Misogyny in the case against Myka Stauffer

I wonder how much of a role misogyny is playing in this situation. From news outlets like Buzzfeed, Elle Magazine, BBC News, People and NBC every article leads with Myka’s name. Titles like:

  • YouTuber Myka Stauffer under fire for relinquishing custody of son with autism
  • Adoption is complicated—and the Myka Stauffer controversy proves it
  • Myka Stauffer Loses Thousands of Subscribers After YouTube Mom Gives Up Adopted Son

While Myka clearly leads their social media channels, husband Jim has not at all been a silent part of this story. In fact, he does most of the talking in the video where they explain their son’s disappearance. Yet it is Myka facing the backlash and I wonder how much of this is about the pressure on mothers to be perfect while fathers failing is acceptable and not surprising enough to garner intense media scrutiny. This couple played an equal role in failing as parents to their son and I would like to have seen the weight of this public shaming be equally squared on the shoulders of dad Jim.

The Anger of Special Needs Parents

In the special needs and disability community, there is a special sort of anger for Jim & Myka who felt lied to and that they didn’t know he was so grossly needy when they decided to make him their son. I, myself, feel this anger hot in my chest. I didn’t get to hand pick my child either. I didn’t have any paperwork showing me the extent of Grace’s needs on which to decide whether I was going to keep being her mom or not. I also didn’t know that Jack was going to have significant ADHD and I’d have to home educate him. I also didn’t know that Elijah was going to be a deep and philosophical teenager who wakes me up in the middle of the night to discuss his very existence and the expanse of the universe.

Parenting is inconvenient and unpredictable.
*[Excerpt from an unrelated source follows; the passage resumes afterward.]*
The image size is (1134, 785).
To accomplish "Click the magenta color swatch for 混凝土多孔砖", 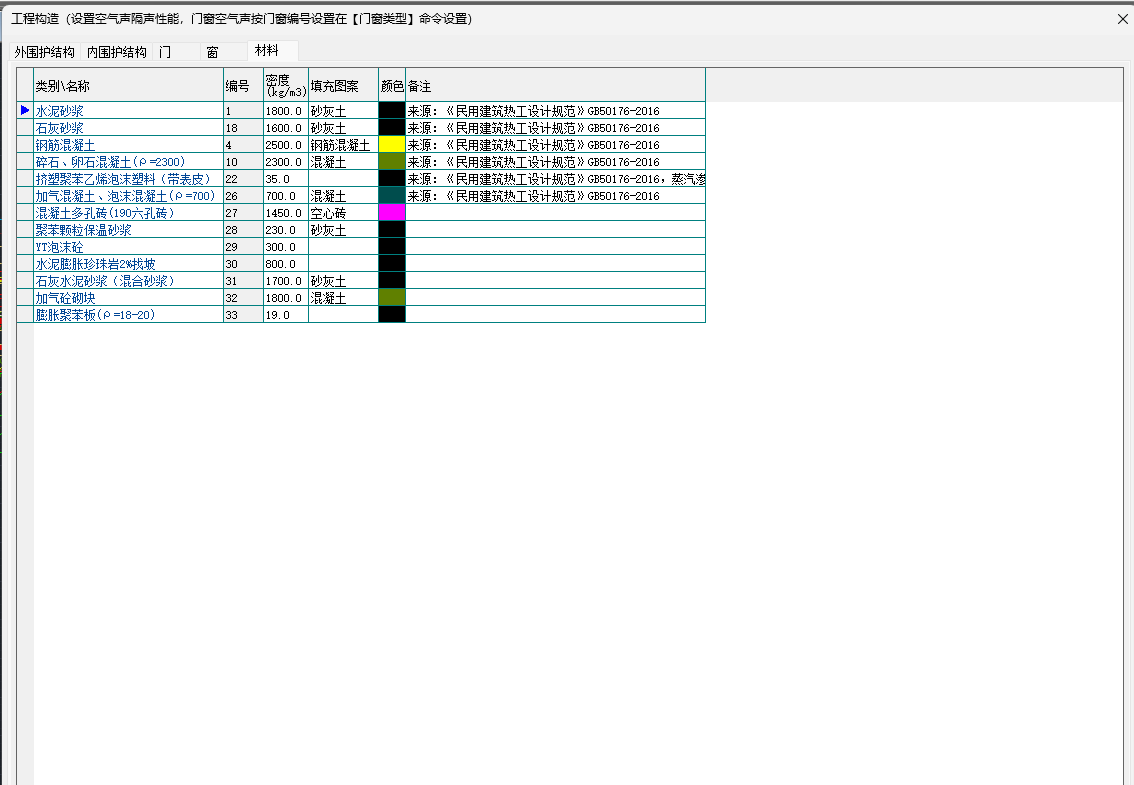I will [392, 213].
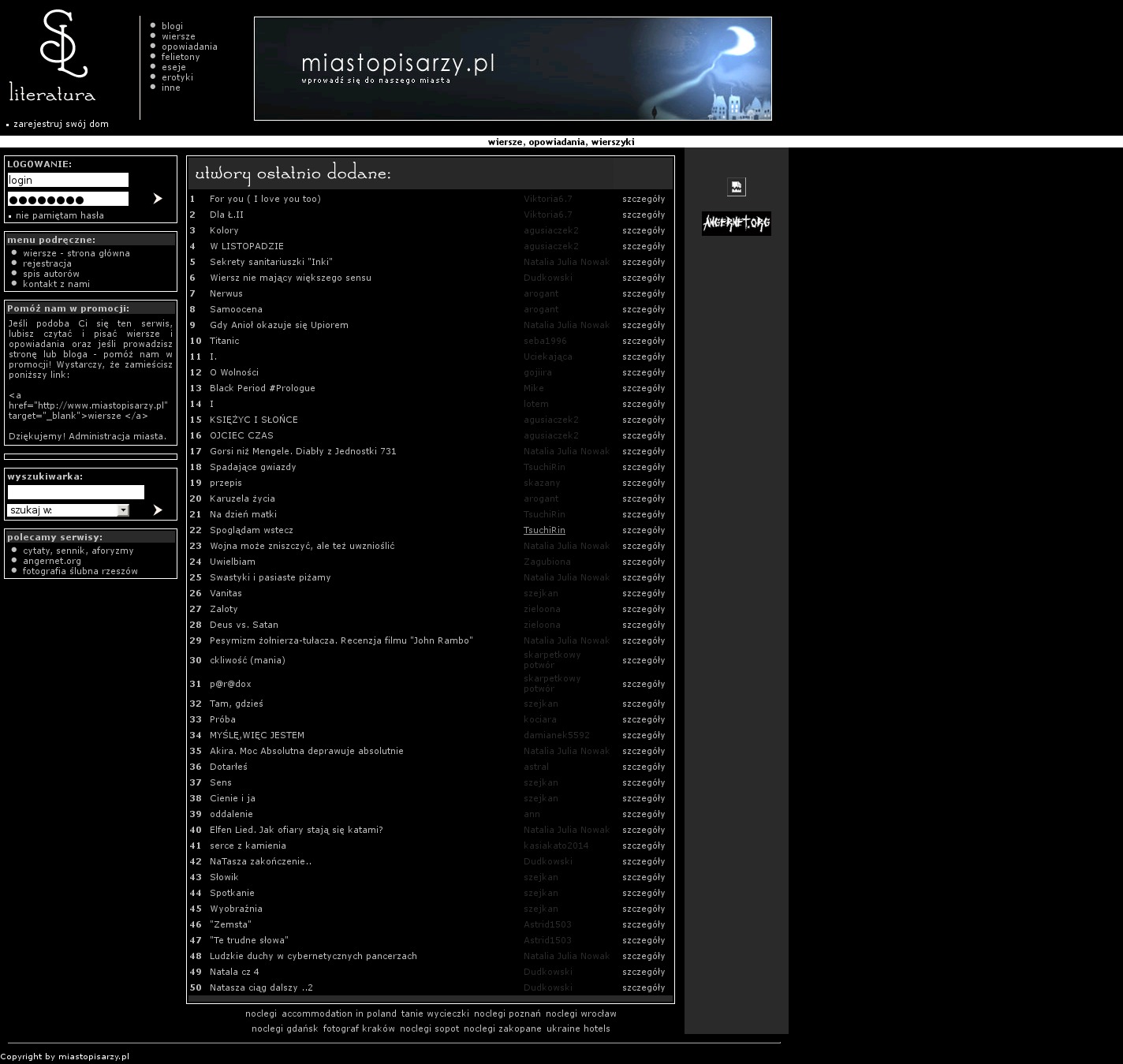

PERIOD.

This anger I feel. It’s a mask for something else. Anger is a secondary emotion caused by primary emotions unexpressed.

As ugly as it is to admit and say out loud, is the chance this anger I feel isn’t, maybe masking something else like…jealousy? Am I jealous that these parents get to stay in their pretty, sunny, corporately sponsored life in their $700,000 house with their perfectly un-disabled children because they had the luxury of being able to discover their son’s special needs and say “Never mind. Take this one back.” And I don’t have the luxury of curating my life to cut out the inconveniences and unpredictability of parenting?

It’s true. I think I’m angry because deep down, I’m jealous.

But you know what I’m not? Shallow. Vapid. Unchallenged.

All the things the Stauffers appear to be.

But I used to be.

You know what changed that?

Grace. A child we chose to bring into our family without knowing she was disabled.